Die Sanierung der Florianstraße und damit einhergehend die Neugestaltung des gesamtes Florianplatzes hat weit mehr als nur bauliche Bedeutung. Im Neugreuth ist wieder eine attraktive Ortsmitte entstanden, so wie es sich auch die Interessengemeinschaft Neugreuth als Sprecherin der Einwohner wünscht.

Eineinhalb Jahre lang waren die Neugreuther mit Bauarbeiten und Sperrungen geplagt, doch es hat sich gelohnt: Die ehemalige Rumpelpiste ist zu einer schönen Straße geworden, der Florianplatz wurde umgestaltet und auch im Untergrund hat sich einiges getan. Rund 1,6 Millionen Euro investiert die Stadt in die Neugreuther Sanierung, weitere 600.000 Euro die Stadtwerke.

Derzeit laufen der vierte und der fünfte Bauabschnitt parallel. Im Untergrund werden neue Leitungen gezogen und oben neue Gehwege angelegt. "Bis auf zwei Wochen sind wir mit den Bauarbeiten im Zeitplan", sagt Konrad Berger vom Stadtplanungsamt. Die kleine Verzögerung entstand durch zusätzliche Hausanschlüsse, die in die Arbeiten mit aufgenommen wurden, sagt Berger.

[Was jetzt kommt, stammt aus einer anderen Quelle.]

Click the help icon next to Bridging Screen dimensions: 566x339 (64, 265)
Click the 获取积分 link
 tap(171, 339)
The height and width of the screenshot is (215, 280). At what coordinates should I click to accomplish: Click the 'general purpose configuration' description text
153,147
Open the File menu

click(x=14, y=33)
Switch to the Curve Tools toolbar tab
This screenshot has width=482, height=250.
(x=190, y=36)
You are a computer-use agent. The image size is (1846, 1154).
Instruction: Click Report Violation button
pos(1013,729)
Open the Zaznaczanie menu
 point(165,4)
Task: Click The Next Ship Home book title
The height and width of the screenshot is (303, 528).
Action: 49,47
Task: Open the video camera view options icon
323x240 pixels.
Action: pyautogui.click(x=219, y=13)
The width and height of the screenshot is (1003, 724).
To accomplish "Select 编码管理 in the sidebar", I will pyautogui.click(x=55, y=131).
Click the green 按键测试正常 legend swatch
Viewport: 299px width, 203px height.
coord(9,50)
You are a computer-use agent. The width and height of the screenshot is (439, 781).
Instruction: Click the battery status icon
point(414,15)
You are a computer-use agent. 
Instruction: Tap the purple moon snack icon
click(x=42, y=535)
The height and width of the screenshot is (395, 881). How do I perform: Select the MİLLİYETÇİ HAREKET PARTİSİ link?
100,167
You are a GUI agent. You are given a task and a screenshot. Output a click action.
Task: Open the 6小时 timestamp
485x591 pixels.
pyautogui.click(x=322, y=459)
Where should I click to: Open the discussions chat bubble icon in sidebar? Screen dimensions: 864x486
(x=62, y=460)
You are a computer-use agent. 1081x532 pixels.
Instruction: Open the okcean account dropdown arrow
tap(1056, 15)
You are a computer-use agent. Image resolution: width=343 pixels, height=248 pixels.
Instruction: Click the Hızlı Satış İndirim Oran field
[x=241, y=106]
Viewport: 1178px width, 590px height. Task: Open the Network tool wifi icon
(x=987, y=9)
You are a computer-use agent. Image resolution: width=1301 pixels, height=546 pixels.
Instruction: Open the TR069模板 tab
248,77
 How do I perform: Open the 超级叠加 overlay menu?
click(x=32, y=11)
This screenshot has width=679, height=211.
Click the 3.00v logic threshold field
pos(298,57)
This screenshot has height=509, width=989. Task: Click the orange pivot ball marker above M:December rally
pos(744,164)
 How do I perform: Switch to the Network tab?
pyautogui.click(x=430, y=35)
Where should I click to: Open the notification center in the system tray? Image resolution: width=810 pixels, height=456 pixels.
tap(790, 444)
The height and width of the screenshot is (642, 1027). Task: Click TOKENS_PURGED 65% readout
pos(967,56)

Umgestaltet wird zudem die Einmündung der Florianstraße in die B 313. Die Radien werden so verlaufen, dass der Verkehr senkrecht in den Kreuzungsbereich einfährt. Eine Lückenampel auf der B 313 ist so getaktet, dass der Verkehr aus Grafenberg kommend bereits vor dem Einmündungsbereich anhalten muss, wenn die Fußgängerampel betätigt wird. Die große Verkehrsachse der Florianstraße stammte noch aus den Aufbauzeiten des Neugreuths in den 1960er Jahren. Die breit angelegte Straße, die an manchen Abschnitten zehn Meter maß, war ohnehin nicht mehr zeitgemäß. Parkbuchten sorgen jetzt auch für eine tatsächliche und eine optische Verengung der Straße. Um die Parkplätze hatte es im Vorfeld der Bauarbeiten ohnehin zahlreiche Diskussionen gegeben, verfügt die Siedlung doch kaum über unterirdische Stellplätze. Rund 1800 Einwohner wetteifern da, vor allem am Wochenende, um die Parkflächen. Wie es im neu sanierten Neugreuth werden wird, muss sich zeigen.